Zugegeben – wenn im zeitigen Frühling die Dahlienknollen in den Geschäften liegen, sprechen mich die Verpackungen erst einmal gar nicht an. Knallbunte Bilder, überdimensionale Blüten. Nichts wie weiter zu Veilchen, Vergissmeinnicht & Co. Doch nur ein paar Wochen später stehen DAHLIEN fett und unterstrichen auf meiner Einkaufsliste. Und jetzt, wo sie so prächtig in vielen Farben und Formen blühen, bin ich froh, dass ich die Knollen gekauft und in die Erde gelegt habe.

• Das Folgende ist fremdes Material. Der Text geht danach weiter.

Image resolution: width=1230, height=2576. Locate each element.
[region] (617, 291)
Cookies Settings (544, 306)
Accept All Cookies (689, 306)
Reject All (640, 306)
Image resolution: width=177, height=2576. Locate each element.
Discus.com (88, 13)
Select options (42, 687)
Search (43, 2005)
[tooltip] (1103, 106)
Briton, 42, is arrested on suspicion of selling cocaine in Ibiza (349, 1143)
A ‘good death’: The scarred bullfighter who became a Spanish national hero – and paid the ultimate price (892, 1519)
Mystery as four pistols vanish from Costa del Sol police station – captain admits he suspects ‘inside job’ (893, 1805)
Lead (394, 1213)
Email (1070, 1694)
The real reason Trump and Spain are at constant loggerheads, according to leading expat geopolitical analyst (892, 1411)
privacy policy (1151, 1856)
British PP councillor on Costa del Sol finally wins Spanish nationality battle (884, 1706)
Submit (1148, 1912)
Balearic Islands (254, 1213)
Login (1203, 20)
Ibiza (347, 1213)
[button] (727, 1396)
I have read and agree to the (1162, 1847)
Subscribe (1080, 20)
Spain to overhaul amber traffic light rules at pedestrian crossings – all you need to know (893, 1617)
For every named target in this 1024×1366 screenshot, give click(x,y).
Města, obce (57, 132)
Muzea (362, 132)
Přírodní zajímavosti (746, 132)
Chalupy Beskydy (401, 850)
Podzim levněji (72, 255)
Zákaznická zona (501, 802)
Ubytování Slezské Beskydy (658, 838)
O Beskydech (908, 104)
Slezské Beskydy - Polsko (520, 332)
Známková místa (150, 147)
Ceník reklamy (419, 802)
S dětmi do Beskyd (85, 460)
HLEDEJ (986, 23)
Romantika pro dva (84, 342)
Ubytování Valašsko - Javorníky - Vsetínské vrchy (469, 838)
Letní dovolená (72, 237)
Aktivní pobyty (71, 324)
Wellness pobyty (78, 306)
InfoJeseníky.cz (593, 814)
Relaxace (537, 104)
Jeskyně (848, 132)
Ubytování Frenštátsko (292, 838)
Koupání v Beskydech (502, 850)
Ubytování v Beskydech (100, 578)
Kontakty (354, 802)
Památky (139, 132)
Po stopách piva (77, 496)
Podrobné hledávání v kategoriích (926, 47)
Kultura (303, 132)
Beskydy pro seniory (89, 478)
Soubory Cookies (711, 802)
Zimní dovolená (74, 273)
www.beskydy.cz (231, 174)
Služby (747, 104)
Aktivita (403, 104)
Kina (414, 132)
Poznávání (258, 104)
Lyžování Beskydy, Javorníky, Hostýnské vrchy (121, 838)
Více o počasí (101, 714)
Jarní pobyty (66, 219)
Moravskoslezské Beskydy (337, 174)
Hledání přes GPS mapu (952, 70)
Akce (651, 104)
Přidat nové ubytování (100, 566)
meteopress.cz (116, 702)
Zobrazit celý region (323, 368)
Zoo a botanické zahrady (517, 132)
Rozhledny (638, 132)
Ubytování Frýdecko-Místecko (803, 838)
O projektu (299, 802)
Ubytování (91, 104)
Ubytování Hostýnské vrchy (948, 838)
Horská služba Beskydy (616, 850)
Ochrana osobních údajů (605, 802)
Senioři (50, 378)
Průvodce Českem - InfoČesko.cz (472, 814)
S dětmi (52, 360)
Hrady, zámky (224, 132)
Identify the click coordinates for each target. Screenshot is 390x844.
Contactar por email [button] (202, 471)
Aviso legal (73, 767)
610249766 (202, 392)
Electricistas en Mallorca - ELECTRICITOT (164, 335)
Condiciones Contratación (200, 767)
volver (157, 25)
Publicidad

Mir gefällt, dass in der Vase bei Dahlien alles erlaubt ist. Pink, Orange und Lila neben Zitronengelb, Rubinrot und Tomatenrot und: Es sieht gut aus! Richtig toll wirkt ein Dahlienstrauß, wenn man verschiedene Blütenformen kombiniert. Denn dicht gefüllte Pompon-Dahlien machen Seerosen- und riesengroßen Kaktus-Dahlien keine Konkurrenz, sondern lassen die Blüten nebenan noch besser aussehen.

Gut zu wissen

Dahlien halten in der Vase am längsten, wenn man sie morgens und abends schneidet  Ich nehme nur die, deren Blüten mindestens halb geöffnet sind, weil sich knospige Dahlien in der Vase nicht öffnen. Damit die Stängel nicht im Wasser faulen, entfernt man die unteren Blätter. Wichtig für eine gute Wasserversorgung ist, die Stiele mit einem scharfen Messer anzuschneiden und handwarmes Wasser in die Vase zu füllen. Denn es enthält weniger Sauerstoff als kaltes. Sauerstoffbläschen führen dazu, dass die Leitungsbahnen der Stängel verstopfen. Tauschen Sie das Blumenwasser nicht komplett aus, sondern füllen Sie lieber nach – je nach Verdunstung jeden Tag.